When I studied the language, I found that it was seen as a means to the reading of the Bhagavad Gita and for chanting mantras. Sanskrit was not a language to be loved but one that would help pursue better understanding of religion. No language can survive such abuse.

Sanskrit can be a window into a rich cultural and philosophical society that benefited from diverse and often opposing points of view. Read the Subhasitams, which are two-line or four-line aphorisms covering a wide range of subjects, and it becomes clear that this was a society that was not afraid to laugh at itself. For instance there is one about old men who can take everything in their stride — balding pate, wrinkled skin, walking sticks and dentures — but not the fact that the young girls now call them grandfather. And there is another that says we must heed those words that are strung together in a sensible manner and reject all else, even if they were spoken by Brihaspati (the guru of gods) himself.

The plays are a revelation, too, as are the Kavyas and the epics and even the manner in which the literature has been defined and categorised. A mahakavya (Ramayana and Mahabharata are examples), for instance, must be broken down to cantos, must include a description of nature and the place where it is set, apart from telling a story that has a hero and several other characters. A language takes years to develop and even longer before it can produce a complex system of classification for its literature.

If non-Sanskrit speakers have to appreciate the richness of its literature, it has to be made more accessible. And that does not mean setting up camps for speaking Sanskrit or Gita-chanting programmes. Resources that offer easy to read translations of the texts online with well written commentaries may be enough. It has to be more about the legacy of the language and less about its obscure grammar rules or pronunciation.  

A Sanskrit teacher who taught at a Kendriya Vidyalaya asked me to join a batch of about 10 kids at her home if I was keen to learn the language. I did, where, to my horror, she proceeded to berate all the children for their inability to pronounce a word or conjugate a verb. There is more to the language than that. At the university I attended, many of the Sanskrit classes were conducted almost entirely in Marathi. Marathi is a great language with its own set of riches but, for a student who knows neither language well, this is a sure way of ensuring that she never comes back.
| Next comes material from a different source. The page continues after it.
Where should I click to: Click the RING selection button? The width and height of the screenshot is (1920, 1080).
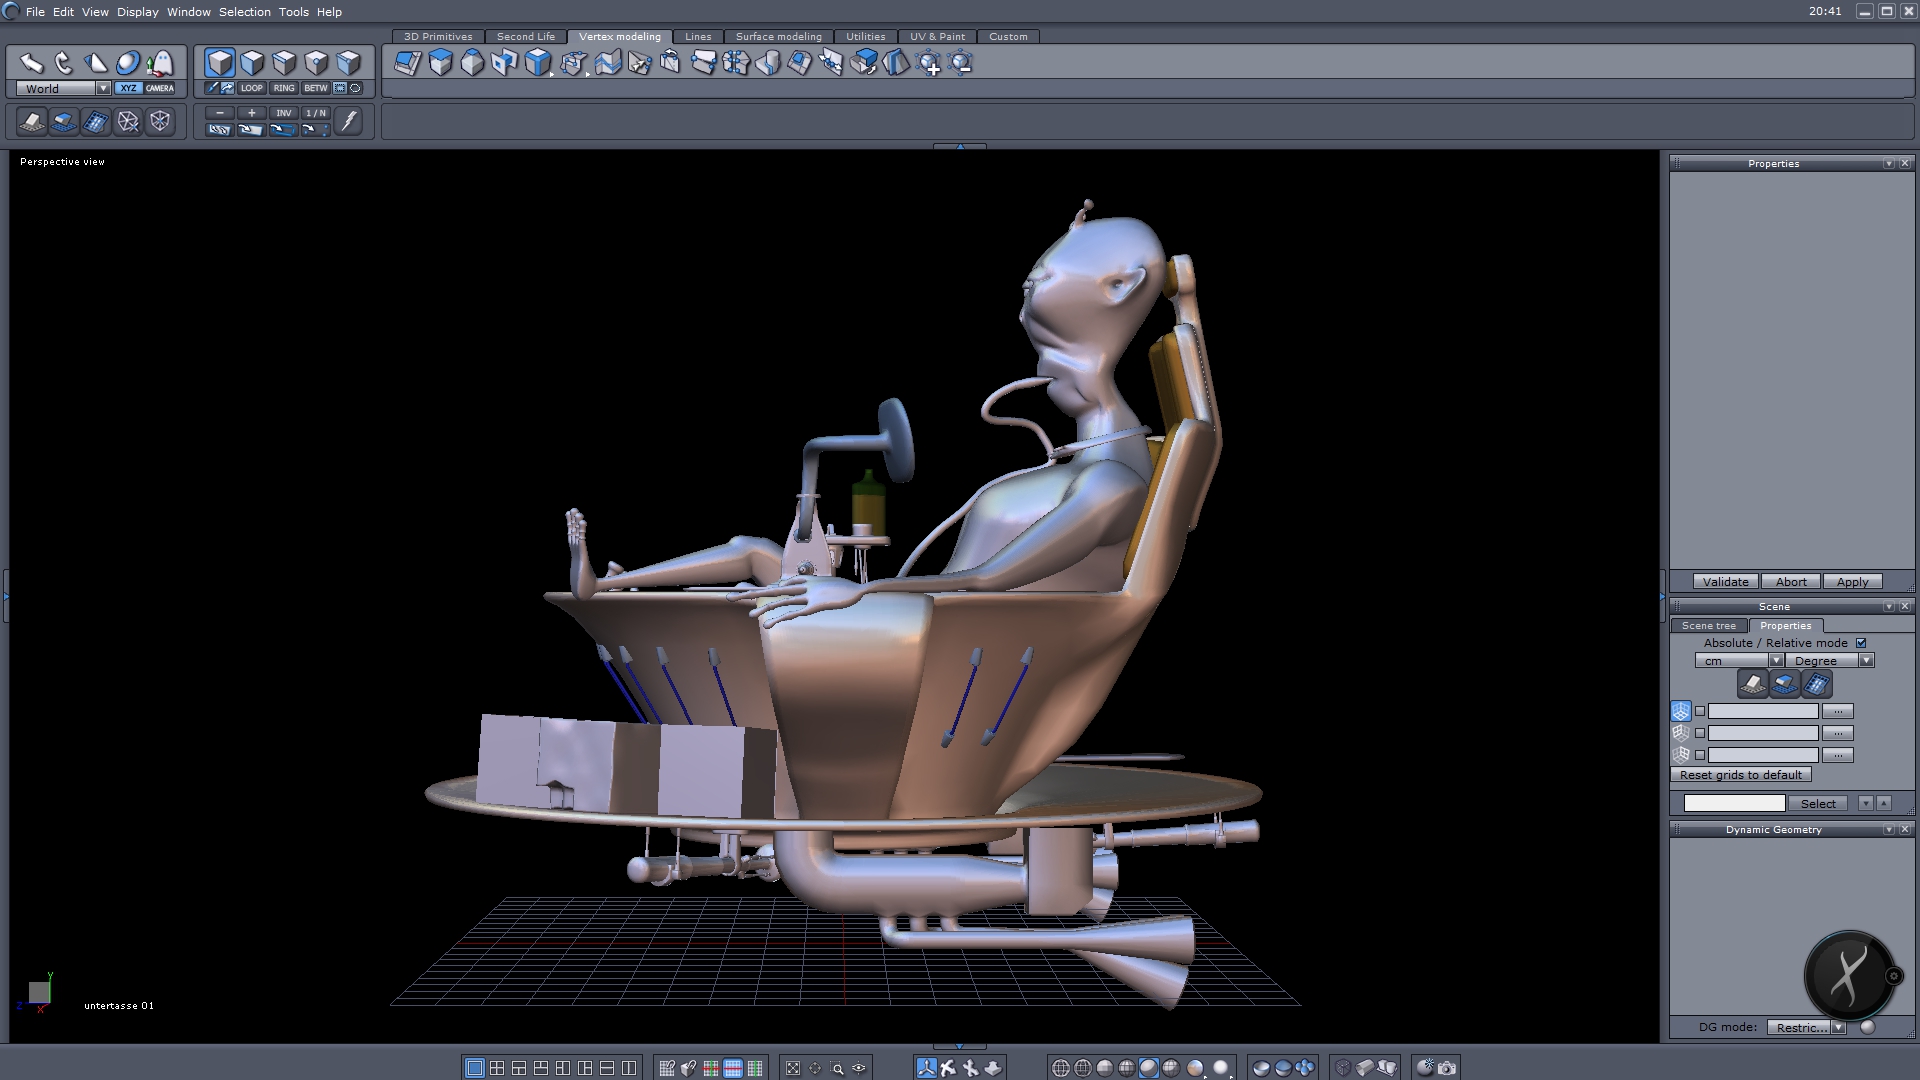(284, 88)
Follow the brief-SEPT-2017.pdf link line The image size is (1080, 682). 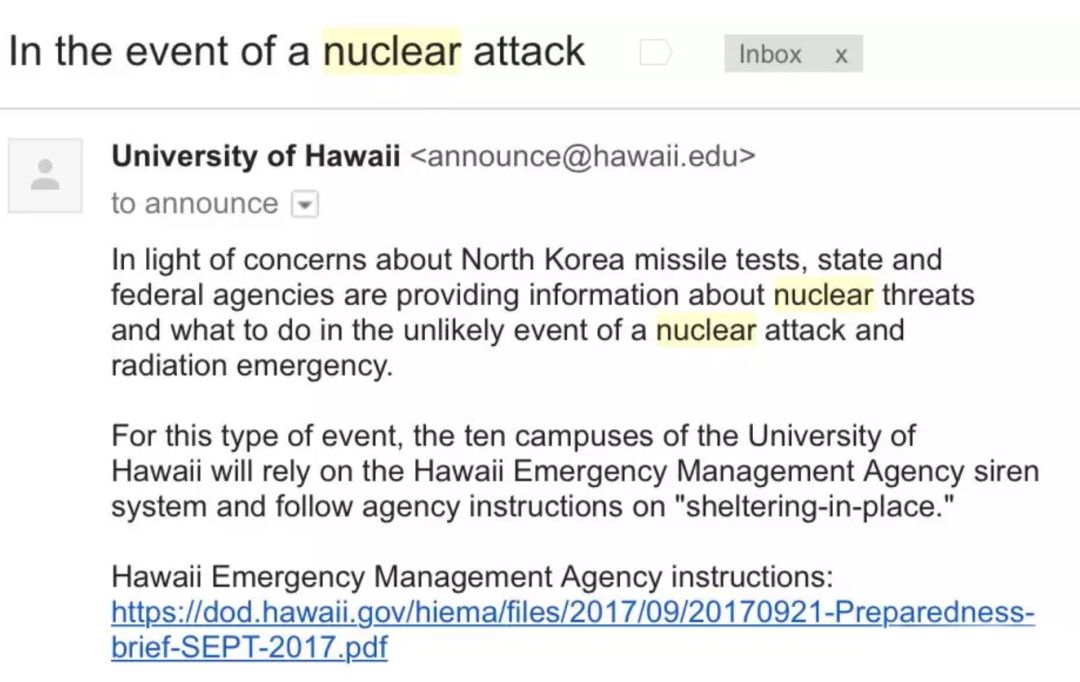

If Sanskrit is to live on, it needs to be taught better, and universities in India must invest in creating resources just as their counterparts are doing across the world with Latin. Sanskrit too is being researched and studied with a great degree of rigour in several universities in the US, Germany and UK. To do the same in India its teachers and fans must separate their love for the language from that for the country or religion.